Retourner à la page précédente

Question(s) de tempsLe 20 Mars 2004 - NANCY
Président : A. PLANTADE

"Ô Temps suspends ton vol et vous heures propices
suspendez votre cours"
(Le Lac - A. de Lamartine)

ARGUMENT

La Société de Psychiatrie de l' Est et la Société Française de Psychiatrie de l' Enfant et de l' Adolescent, associées pour une journée scientifique commune, ont choisi d'aborder quelques aspects des relations entre la psychiatrie et le temps. Si chacun d'entre nous expérimente le temps, s'il est une évidence, il n'en reste pas moins un mystère et il apparaît nécessaire d'entendre, sur ce thème, le philosophe, l'historien, le sociologue, avant d'entendre le médecin.
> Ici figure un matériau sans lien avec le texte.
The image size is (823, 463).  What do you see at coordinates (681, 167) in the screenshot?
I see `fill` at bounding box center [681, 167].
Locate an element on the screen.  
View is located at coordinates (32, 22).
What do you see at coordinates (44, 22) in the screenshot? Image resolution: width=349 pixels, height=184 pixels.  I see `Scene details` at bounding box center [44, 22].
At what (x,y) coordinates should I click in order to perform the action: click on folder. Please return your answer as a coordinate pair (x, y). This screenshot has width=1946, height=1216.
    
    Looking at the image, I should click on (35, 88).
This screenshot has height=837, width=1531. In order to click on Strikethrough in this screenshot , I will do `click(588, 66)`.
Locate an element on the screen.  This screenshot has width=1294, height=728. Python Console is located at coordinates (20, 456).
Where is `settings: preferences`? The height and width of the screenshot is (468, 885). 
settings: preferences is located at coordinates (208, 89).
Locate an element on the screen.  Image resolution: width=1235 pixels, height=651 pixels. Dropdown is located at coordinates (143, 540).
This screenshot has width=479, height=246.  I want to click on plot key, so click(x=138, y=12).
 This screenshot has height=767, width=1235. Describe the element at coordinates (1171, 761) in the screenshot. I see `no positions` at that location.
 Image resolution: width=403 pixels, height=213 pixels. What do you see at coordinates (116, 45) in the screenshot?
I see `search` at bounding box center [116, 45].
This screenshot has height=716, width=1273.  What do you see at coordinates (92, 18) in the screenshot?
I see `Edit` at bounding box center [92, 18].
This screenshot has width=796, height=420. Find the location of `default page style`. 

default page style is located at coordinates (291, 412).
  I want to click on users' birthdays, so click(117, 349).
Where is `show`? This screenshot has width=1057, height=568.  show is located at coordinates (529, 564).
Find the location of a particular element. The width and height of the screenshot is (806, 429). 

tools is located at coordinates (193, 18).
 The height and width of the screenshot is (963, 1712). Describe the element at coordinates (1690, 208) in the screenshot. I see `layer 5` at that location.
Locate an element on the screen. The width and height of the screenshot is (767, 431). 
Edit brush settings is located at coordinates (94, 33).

Tout examen psychiatrique fait référence au temps : le passé (les antécédents, l'histoire de l'enfant, de sa famille.), le présent (les symptômes), le futur (le pronostic.)

Notre perception du temps varie selon notre état de santé, physique et psychique et selon notre environnement ; selon qu'on est heureux ou malheureux, le temps passera trop vite ou n'en finira plus. Le malade rêve de le voir s'accélérer quand il espère la guérison, le mélancolique ne peut se projeter dans l'avenir, le maniaque ne perçoit plus la contrainte du temps, l'obsessionnel ne le maîtrise jamais assez, l'anxieux attend la catastrophe, le confus et le dément sont perdus.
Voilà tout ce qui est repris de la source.